A few years ago, the tribe prohibited the Border Patrol from entering its land by cordoning off a road in the southeast corner of the reservation with a barbed wired gate. A hand-written cardboard sign reading “Closed, Do Not Open” was posted on the fence to keep federal agents out. “This is the location used most for trafficking drugs into the country,” a frustrated longtime Border Patrol source told Judicial Watch at the time, adding that agents assigned to the area were “livid.” The relationship between the Border Patrol and the tribe has been stormy over the years, with accusations of human rights violations by federal agents and allegations that the agents’ presence has implemented a police state. The tribe’s official website says that nine of its communities are located in Mexico and they are separated by the United States/Mexico border. “In fact, the U.S.-Mexico border has become an artificial barrier to the freedom of the Tohono O’odham,” the tribe claims.
Federal agents on the ground say the reality is that the area is a hotbed of drug smuggling that desperately needs the extra manpower offered by the National Guard. “It’s the most notorious area for drugs entering the country and we will not have National Guard assisting us,” a veteran agent said this week. A New York Times story published years ago explained that tightening of border security to the east and west after the 9/11 terrorist attacks funneled more drug traffic through the Tohono O’odham reservation. This created a need for more Border Patrol officers to be deployed to the crime-infested area. The article also revealed that tribe members are complicit in the trafficking business. “Hundreds of tribal members have been prosecuted in federal, state or tribal courts for smuggling drugs or humans, taking offers that reach $5,000 for storing marijuana or transporting it across the reservation,” the article states. “In a few families, both parents have been sent to prison, leaving grandparents to raise the children.” The drug smugglers work mainly for the notorious Sinaloa Cartel, the piece revealed.

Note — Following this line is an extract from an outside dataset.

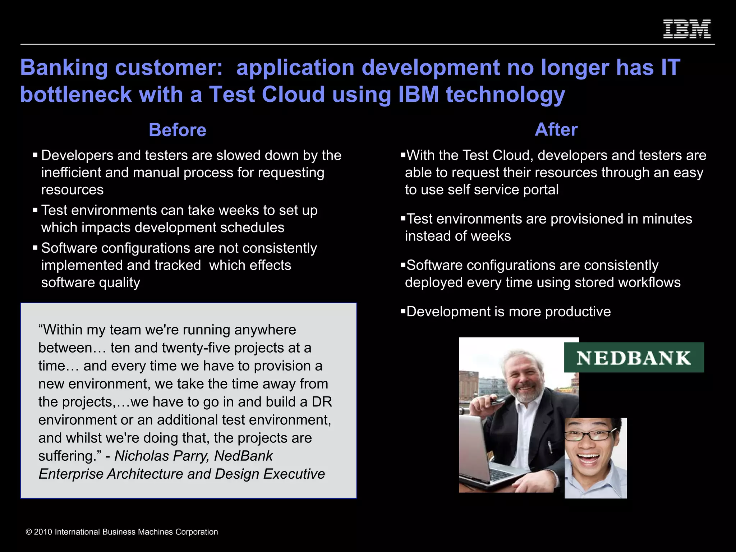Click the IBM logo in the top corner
click(x=687, y=29)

Nevertheless, the government has long caved into the tribe’s preposterous restrictions without even threatening to withhold federal funds. Back in 2006, the Tohono O’odham council passed a resolution forbidding National Guard troops from assisting Border Patrol by using mountains as observation posts. A local newspaper report said the ban would apply to “an area known for drug trafficking and people smuggling.” The tribe has also refused to allow a fence to be erected along the most vulnerable and crime-infested portion of the border. In fact, years before the National Guard and fence ban, a Congressional investigative report revealed that more than 100,000 pounds of marijuana, 144 grams of cocaine and 6,600 grams of methamphetamine were seized on the Tohono O’odham Nation.